The real proof that I've completely lost my mind, is loud and clear in this conversation between me, Hadley, and Harper.  You might want to put that cup of coffee or cookie down before proceeding.

Hadley took out a piece of paper and told me she was going to draw a picture.
"That's great, Hadley.  What are you going to draw a picture of?" (Big mistake, Callie.  Stop at "That's great, and just carry on with whatever you were doing.)
"I'm going to draw a picture of poop." (OK, so you've fallen in the trap.  Just say, "No, Hadley, you can't draw that."  You're the mother.  JUST. SAY. NO.
"Hadley, that's so gross."
"I'm gonna draw it." Hadley's giggling now.
"Seriously, that's disgusting."
"I'm getting out a brown crayon!" At this point, Harper runs over to see what's so funny.  When she realizes what Hadley's doing, she laughs, and then begins to make tooting noises.  This makes Hadley mad, and she tells Harper to stop it.  Telling Harper to stop anything apparently means, "Go ahead, Harper!  Keep on doing whatever it is that you're doing."  Harper continues, but can barely get any sound out because she's laughing so hard.  This makes Hadley angrier. 
"Harper, STOP IT!  I mean it!"
And me?  Here's the what I say, "Hadley?  You just spent the last 10 minutes trying to draw poop.  And now you're mad at Harper because she's making tooting noises?  IF SHE WANTS TO MAKE TOOTING NOISES SHE CAN!"

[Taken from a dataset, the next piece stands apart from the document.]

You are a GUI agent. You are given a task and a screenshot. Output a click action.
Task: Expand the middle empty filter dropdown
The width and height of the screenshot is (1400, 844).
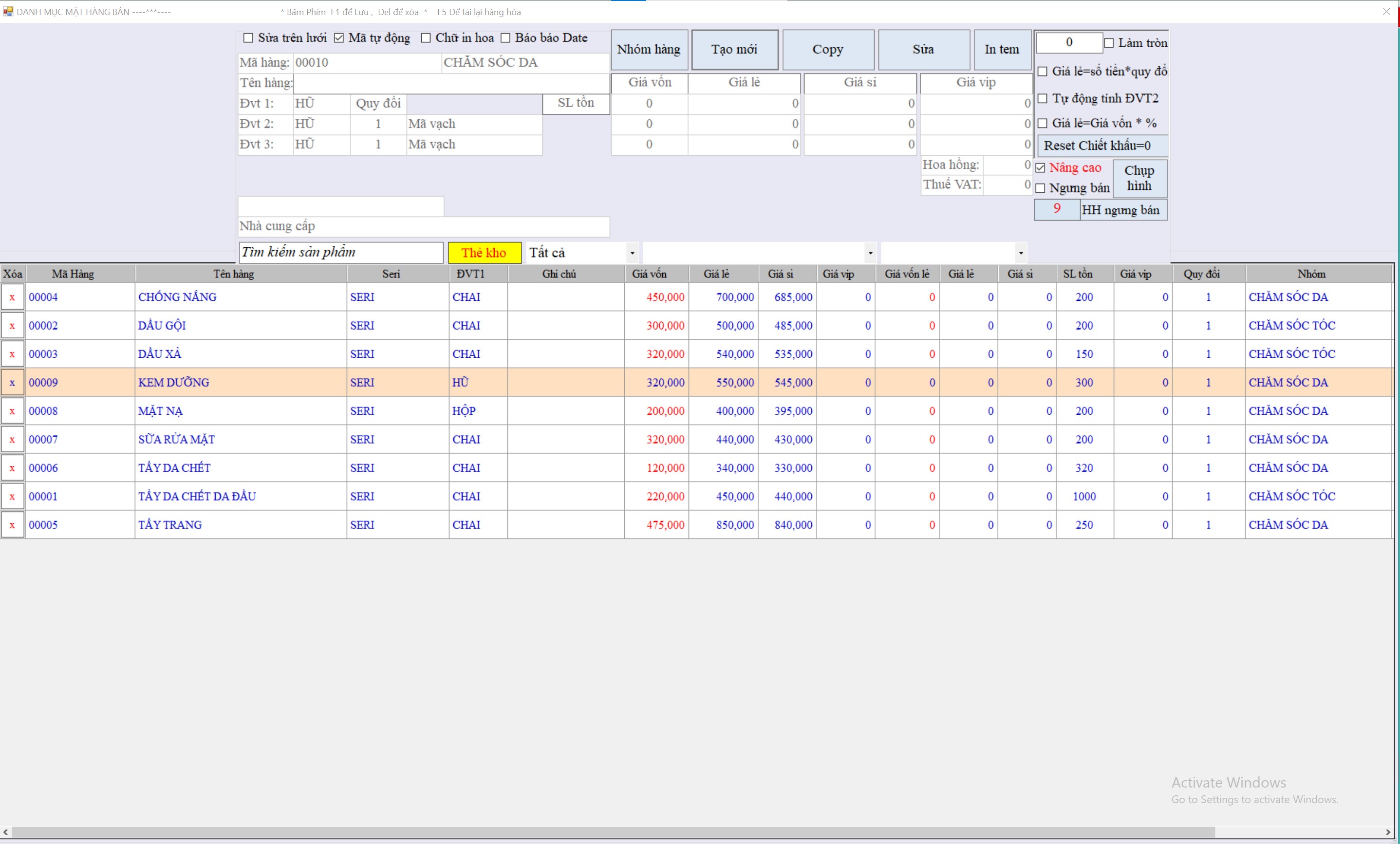[870, 253]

And that is why I can no longer carry on a conversation with other adults.  Although, at least I'm learning a little French.


embroadway said...

I am laughing so hard! Thanks for making my day! Glad to hear you are learning a little French too! : )

Kimberly said...

Oh my goodness! That is ridiculously funny! Maybe this is the reason I can't carry on adult conversations either ;)

Shani said...

HA! Remind me to bring all sorts of Spanish words with me when I come...

Karen said...
This comment has been removed by the author.
Karen said...

I wish I could give you hope that you'll once again speak in whole sentences when they're older...but mine are 23 and 19 now...and...


Ali said...

i TOTALLY stop my sentences before i've completed the thought. what's worse. i remember MY mom doing it, too, and thinking it was absolutely ridiculous and i would NEVER do that! why would anyone do...

...THAT. :)

Amanda said...

This was too funny Callie :) Thanks for sharing and giving us a good laugh. Your girls are so cute! Blessings!

Mink said...

that's awesome. i love your crazy girls. and i hope mine grow up just like them.

ThaiHoa said...

Hilarious. How true how true. I think pregnancy brain never left me.

Keri@GlamorousArmy said...

My kids are on a mission to see every bathroom of every place we go. It becomes extremely annoying, but at least he is at an age that his brother can go with them and I don't have to get up in a restaurant right when my meal comes to take them. It gets easier.

Ginger said...

OMG! That was HE-larious! I am going to start saying "Peepoo" all the time. Not sure if that is acceptable for a 29 year old but I don't care.


Angie @ SeriouslyAHomemaker said...

LOL! this is hilarious! we have the same life. and the same conversations. so so glad you commented this week and now i get to meet you and follow you!